The chances of a gradualist approach to rebalancing government expenditure seems to be failing as deficits, despite all the austerity rhetoric, are simply not falling. Give a man a steak once a month and it is a treat; give it to him every day and it becomes an entitlement. Thus the problems we face with social services. Another friend of mine, a now-retired senior nurse and life-long servant to the NHS, frequently exclaims in frustration over the endless demands for more and more investment in the health service, “What part of ‘we can’t afford it’ do they not get?”

It might seem bizarre that in the context of a possible left/right populist surge I foster hope that it might lead to putting economic rationality and fiscal discipline over everything for everybody.

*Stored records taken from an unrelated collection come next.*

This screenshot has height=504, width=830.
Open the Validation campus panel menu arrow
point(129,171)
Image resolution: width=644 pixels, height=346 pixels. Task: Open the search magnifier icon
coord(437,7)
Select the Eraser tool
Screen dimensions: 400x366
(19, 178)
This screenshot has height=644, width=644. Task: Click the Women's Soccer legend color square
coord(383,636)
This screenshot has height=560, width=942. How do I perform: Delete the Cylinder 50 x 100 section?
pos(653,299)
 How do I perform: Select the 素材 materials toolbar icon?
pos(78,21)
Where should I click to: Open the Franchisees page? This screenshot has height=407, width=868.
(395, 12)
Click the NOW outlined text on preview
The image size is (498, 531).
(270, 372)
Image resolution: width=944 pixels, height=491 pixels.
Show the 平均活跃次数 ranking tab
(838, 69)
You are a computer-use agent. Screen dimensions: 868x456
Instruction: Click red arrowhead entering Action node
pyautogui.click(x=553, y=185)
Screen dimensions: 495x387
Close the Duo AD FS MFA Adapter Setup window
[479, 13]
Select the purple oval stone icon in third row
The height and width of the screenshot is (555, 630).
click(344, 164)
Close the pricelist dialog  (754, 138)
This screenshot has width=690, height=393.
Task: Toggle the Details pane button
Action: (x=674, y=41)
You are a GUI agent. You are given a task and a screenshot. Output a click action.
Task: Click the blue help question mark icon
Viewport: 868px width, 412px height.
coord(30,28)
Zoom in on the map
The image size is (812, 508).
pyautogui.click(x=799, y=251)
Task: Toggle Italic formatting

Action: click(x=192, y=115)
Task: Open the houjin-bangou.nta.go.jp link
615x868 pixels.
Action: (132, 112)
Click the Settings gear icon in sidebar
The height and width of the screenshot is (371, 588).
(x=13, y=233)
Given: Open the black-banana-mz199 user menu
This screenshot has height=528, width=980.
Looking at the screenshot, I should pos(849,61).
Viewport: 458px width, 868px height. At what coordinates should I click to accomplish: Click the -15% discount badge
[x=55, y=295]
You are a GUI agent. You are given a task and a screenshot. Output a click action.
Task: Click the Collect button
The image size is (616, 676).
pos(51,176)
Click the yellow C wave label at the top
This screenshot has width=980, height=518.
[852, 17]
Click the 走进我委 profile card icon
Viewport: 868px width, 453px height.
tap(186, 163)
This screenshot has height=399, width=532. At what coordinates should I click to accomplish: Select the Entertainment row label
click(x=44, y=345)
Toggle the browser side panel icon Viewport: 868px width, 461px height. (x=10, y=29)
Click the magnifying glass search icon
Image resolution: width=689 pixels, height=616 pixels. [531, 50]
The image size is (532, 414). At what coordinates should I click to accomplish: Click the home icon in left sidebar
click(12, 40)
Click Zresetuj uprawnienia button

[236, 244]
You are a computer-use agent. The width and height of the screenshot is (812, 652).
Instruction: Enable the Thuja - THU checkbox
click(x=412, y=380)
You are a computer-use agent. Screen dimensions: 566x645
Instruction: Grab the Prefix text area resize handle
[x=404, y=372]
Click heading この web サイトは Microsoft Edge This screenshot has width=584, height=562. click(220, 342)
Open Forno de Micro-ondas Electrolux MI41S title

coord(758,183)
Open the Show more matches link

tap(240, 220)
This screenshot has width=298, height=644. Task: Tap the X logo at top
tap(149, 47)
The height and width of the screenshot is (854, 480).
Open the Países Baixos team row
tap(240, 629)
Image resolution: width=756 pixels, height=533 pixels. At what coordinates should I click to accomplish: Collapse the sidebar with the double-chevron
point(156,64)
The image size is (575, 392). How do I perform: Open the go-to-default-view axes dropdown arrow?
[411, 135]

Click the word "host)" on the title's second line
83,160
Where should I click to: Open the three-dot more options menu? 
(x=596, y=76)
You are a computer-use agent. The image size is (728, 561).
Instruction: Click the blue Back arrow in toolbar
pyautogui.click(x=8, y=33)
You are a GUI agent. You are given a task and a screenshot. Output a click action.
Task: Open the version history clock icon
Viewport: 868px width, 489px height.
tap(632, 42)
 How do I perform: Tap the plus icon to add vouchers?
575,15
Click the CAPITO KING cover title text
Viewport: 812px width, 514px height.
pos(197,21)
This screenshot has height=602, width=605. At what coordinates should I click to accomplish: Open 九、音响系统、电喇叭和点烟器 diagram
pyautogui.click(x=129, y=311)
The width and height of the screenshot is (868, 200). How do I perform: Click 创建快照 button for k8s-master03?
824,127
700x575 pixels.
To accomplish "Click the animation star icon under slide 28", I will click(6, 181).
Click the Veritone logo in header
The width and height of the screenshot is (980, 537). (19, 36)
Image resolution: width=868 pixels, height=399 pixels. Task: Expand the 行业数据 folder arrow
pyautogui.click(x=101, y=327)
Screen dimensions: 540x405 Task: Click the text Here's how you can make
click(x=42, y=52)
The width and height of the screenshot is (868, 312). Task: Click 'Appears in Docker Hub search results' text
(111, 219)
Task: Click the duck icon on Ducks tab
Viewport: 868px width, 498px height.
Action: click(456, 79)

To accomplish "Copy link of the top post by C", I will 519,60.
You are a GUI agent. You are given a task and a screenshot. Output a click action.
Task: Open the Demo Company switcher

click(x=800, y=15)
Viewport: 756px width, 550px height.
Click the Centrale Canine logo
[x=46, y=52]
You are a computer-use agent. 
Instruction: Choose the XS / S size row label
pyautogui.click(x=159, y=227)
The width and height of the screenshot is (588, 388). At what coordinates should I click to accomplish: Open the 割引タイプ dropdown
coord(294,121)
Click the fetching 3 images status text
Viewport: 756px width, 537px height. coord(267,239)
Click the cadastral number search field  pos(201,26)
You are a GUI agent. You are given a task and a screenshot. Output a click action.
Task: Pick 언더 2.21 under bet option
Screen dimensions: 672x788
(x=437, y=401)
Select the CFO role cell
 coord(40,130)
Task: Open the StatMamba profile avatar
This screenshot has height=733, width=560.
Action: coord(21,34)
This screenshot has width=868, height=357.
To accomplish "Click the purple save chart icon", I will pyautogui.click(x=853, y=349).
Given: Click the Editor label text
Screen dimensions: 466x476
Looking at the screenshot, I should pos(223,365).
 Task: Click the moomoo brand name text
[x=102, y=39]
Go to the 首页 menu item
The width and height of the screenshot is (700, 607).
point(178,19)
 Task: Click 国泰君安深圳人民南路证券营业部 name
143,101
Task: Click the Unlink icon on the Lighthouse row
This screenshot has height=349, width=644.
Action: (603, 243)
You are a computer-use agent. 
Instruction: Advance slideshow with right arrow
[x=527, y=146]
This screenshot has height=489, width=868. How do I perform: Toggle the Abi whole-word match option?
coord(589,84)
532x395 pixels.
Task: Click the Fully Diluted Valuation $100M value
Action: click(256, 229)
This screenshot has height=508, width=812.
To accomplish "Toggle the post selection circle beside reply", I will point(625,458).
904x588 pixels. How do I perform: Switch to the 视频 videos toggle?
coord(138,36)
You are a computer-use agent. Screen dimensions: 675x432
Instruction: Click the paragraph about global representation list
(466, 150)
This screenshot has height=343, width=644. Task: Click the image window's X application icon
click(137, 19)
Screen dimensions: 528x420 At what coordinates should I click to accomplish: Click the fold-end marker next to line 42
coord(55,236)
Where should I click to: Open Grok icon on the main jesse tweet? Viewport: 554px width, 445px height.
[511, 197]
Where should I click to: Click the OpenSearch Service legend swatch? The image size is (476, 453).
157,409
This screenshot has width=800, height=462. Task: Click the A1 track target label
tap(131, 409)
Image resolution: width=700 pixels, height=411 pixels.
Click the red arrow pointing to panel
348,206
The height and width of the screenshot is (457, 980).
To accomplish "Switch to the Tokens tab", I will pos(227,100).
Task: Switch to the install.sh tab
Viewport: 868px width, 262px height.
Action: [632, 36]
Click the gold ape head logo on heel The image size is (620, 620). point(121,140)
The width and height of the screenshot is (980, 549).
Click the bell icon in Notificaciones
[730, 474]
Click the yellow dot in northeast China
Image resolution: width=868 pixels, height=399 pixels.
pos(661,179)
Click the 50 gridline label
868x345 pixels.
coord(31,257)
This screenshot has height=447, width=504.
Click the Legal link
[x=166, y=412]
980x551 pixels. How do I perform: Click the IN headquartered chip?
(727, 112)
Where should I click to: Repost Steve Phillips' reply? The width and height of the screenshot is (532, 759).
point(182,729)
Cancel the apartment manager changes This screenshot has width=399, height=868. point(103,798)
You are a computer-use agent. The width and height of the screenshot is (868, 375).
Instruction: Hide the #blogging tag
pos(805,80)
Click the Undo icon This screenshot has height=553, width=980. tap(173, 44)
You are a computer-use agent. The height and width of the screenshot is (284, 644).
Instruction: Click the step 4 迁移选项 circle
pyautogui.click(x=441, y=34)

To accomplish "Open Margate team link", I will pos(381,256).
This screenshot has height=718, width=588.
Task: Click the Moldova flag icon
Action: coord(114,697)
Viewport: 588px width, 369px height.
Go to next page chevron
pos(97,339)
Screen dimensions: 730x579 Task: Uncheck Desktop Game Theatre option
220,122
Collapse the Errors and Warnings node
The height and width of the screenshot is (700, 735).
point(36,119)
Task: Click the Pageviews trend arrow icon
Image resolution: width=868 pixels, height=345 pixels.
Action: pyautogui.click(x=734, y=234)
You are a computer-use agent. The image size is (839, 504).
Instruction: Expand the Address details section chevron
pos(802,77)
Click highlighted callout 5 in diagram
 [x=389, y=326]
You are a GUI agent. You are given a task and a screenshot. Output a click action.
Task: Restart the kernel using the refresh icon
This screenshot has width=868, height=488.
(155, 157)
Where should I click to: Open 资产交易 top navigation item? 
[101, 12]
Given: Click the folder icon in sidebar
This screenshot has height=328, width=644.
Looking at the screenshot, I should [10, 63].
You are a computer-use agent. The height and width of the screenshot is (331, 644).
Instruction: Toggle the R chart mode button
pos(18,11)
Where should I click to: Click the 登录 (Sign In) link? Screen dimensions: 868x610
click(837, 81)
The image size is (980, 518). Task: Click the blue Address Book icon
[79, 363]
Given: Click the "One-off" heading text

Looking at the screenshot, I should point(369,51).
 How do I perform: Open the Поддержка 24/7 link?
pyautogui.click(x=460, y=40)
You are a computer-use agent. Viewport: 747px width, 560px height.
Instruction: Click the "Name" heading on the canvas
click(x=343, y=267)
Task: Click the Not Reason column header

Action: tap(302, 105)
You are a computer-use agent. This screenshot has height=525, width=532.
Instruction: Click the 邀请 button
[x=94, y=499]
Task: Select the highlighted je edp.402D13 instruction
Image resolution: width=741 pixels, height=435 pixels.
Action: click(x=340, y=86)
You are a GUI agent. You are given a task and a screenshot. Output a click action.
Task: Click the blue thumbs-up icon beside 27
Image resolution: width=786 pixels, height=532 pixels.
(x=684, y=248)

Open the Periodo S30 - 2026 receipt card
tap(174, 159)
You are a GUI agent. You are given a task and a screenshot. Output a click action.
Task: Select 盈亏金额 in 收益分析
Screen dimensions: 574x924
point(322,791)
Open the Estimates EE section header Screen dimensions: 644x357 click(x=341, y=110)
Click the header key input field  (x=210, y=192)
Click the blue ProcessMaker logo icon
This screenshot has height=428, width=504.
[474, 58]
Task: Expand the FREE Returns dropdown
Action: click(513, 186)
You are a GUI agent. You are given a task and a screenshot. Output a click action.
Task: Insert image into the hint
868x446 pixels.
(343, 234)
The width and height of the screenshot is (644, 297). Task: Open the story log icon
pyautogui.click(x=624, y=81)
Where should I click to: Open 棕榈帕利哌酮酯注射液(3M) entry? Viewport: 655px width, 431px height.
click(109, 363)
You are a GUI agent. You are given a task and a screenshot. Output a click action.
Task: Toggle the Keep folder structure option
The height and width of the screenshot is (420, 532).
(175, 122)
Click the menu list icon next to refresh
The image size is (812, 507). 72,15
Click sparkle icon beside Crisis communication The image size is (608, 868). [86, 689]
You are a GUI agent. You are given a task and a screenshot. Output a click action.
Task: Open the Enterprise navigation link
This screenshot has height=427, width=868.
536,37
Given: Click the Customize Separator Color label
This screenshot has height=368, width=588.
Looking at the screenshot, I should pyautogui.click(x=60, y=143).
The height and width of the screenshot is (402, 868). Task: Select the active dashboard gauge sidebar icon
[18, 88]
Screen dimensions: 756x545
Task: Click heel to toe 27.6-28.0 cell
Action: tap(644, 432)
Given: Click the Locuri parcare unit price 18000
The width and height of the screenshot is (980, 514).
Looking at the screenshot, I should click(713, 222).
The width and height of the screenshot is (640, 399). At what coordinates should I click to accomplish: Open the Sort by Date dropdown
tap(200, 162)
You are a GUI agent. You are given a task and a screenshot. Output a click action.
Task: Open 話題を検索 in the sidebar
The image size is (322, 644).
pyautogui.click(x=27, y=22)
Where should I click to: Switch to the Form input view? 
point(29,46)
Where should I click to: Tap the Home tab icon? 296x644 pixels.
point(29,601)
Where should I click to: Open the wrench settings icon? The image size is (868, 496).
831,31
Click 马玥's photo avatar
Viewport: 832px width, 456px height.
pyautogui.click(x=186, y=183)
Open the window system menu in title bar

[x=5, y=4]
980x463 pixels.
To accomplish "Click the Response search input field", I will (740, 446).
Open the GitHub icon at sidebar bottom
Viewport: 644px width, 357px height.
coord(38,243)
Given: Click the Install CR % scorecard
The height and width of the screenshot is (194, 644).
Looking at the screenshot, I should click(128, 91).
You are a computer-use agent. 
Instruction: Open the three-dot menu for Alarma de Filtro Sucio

It is never too early but always too late to challenge “entitlement-ocracy” and nothing would do that better than the emergence of that worst case scenario in France.

Risk asset markets surged yesterday with the Dow closing up 174.22 points at 20,578.71 and the Nasdaq even had the temerity to close at a new all-time high of 5,916.777. Initial claims were slightly ahead of expectations at 244k against the forecast of 240k but continuing claims registered at 1,979k, well below the 2,024k predicted and the lowest weekly reading since 1973. Mixed messages from hard and soft data continue to baffle.

Alas, it is that time of the week again and all that remains is for me to wish you and yours a happy and peaceful weekend. Easter is out of the way, the parents have packed up and gone back home and the children are back at school. No better time to sit down with the better half and plan the summer holidays. Jemima is too old for the quiet of a chalet in the Alps and Freddy is too young for the flesh-pots of Cote d’Azur. May I humbly suggest considering a motoring holiday taking in the likes of Rome, Florence, Pisa, Paris, Carcassonne, Barcelona or wherever. I would even strongly recommend Cologne, Heidelberg, Rothenburg ob der Tauber and Munich. We need to do that now that schools have decided that culture is a waste of time and that it’s more important to teach… well, I’ll let you fill in gaps.